Doç. Dr. Muzaffer AYDEMİR

Doç. Dr. Muzaffer AYDEMİR

ERTUĞRUL GAZİ VAKFI BİZE NELER ANLATIYOR

ERTUĞRUL GAZİ VAKFI BİZE NELER ANLATIYOR

Değerli okuyucularımız vakıf konusundaki yazılarımıza devam ediyoruz. Osmanlı İmparatorluğu’nun kuruluş dönemine ilişkin birinci el tarihi belgeler neredeyse yok gibidir. Eldeki mevcut kaynaklar da değerlendirilmeye muhtaçtır. İmparatorluğun kuruluş dönemine ait en çok öne çıkan kaynak Aşıkpaşaoğlu Tarihi’dir. "Tevârîh-i Âl-i Osman" ismiyle yazılan eser İmparatorluğun kuruluşundan çok sonra yazılmıştır. Yaklaşık iki asır sonra yazılan eser bazı eserlerden esinlenerek ve yazarın yaşadığı dönemde şahit olduğu olayları aktararak meydana getirilmiştir. Bu nedenle kuruluş dönemine ilişkin birinci el belgeler çok önemlidir. İşte bu belgelerden birisini tarihin tozlu raflarından alıp köşemize taşıyoruz. Hem de vakıf serimizin bir devamı olarak.

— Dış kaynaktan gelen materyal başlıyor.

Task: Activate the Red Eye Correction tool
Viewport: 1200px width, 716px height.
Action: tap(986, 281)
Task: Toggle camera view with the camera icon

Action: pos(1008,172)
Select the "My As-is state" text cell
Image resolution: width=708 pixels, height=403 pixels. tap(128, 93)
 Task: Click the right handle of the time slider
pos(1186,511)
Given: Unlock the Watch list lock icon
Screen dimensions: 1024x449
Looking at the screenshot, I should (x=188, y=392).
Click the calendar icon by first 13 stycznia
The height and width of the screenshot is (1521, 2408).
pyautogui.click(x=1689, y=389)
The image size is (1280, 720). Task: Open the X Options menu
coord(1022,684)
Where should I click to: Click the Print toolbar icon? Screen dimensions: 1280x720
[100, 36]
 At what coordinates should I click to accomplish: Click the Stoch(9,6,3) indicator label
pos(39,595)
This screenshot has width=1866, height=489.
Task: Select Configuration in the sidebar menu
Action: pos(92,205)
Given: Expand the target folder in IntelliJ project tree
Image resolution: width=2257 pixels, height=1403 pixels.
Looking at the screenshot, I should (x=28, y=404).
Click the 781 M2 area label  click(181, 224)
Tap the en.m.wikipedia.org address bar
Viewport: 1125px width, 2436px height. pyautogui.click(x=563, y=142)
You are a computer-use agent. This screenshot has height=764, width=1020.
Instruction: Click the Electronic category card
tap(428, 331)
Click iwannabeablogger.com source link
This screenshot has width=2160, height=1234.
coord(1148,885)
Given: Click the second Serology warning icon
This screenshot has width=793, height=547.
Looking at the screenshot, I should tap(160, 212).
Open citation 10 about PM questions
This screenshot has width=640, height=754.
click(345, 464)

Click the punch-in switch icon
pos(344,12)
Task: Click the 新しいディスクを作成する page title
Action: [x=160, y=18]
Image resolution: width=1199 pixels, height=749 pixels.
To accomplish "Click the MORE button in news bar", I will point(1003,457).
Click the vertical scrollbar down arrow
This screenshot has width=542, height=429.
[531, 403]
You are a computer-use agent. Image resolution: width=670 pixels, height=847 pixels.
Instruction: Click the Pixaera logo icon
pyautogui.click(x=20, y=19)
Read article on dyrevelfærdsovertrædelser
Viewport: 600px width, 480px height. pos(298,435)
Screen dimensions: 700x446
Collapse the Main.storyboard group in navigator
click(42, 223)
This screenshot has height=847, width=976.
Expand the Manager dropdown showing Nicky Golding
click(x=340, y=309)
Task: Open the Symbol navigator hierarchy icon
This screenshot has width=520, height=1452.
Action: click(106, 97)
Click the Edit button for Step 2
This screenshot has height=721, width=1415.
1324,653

Osmanlı İmparatorluğu’nun kuruluş dönemine ilişkin belki de ilk belgelerden birisi kuruculara ait vakfiyelerdir. Dikkatinizi çekmek istiyorum tek vakfiye değil birden çok vakfiyeden bahsediyorum. Çünkü günümüze ulaşan belge birden çok erken dönem vakfiyenin içeriklerinin çatışmasına çözüm için yapılan çalışmaya aittir. Belgeyi inceleyip yayınlayan değerli bilim insanı Dr. Mehmet Akif ERDOĞRU’dur. Çalışma, 1990 yılında Vakıflar Dergisi’nin XXI nolu sayısında “Ertuğrul Gazi'nin Bilecik'teki Vakıfları” ismiyle yayınlanmıştır.

1706 yılında dönemin yöneticileri Ertuğrul Gâzî vakfının Şeyh Edebâlı ve Timur Bey vakıflarıyla olan arazi anlaşmazlığını çözmek için görevlendirmeler yapmıştır. Sorunun çözümü için Bilecik’ten birçok kişinin bilgisine başvurulmuş, böylece karar verilmiştir. Sorun olan yer “Yediler-üyügü” isimli yerdir. “Karar heyetinde Bilecik imamı Ali Efendi İbn-i Hasan, Bilecik nakîbi es-Seyyid Mustafa Çelebi İbn-i es-Seyyid Abdûlbâki ve Bilecikli pek çok kişi vardır.” Verilen kararın resmiyet kazanması için resmi onay gerekmektedir. “Kararı Rumeli kadıaskeri Abdullah, Anadolu kadıaskeri Mahmud, Bilecik nâibi Mehmed, Söğüt kadısı Seyyid Mehraed, Orta Lefke kadısı İbrahim Hıfzî ve Bilecik müvellâsı Süleyman tasdik etmişlerdir.”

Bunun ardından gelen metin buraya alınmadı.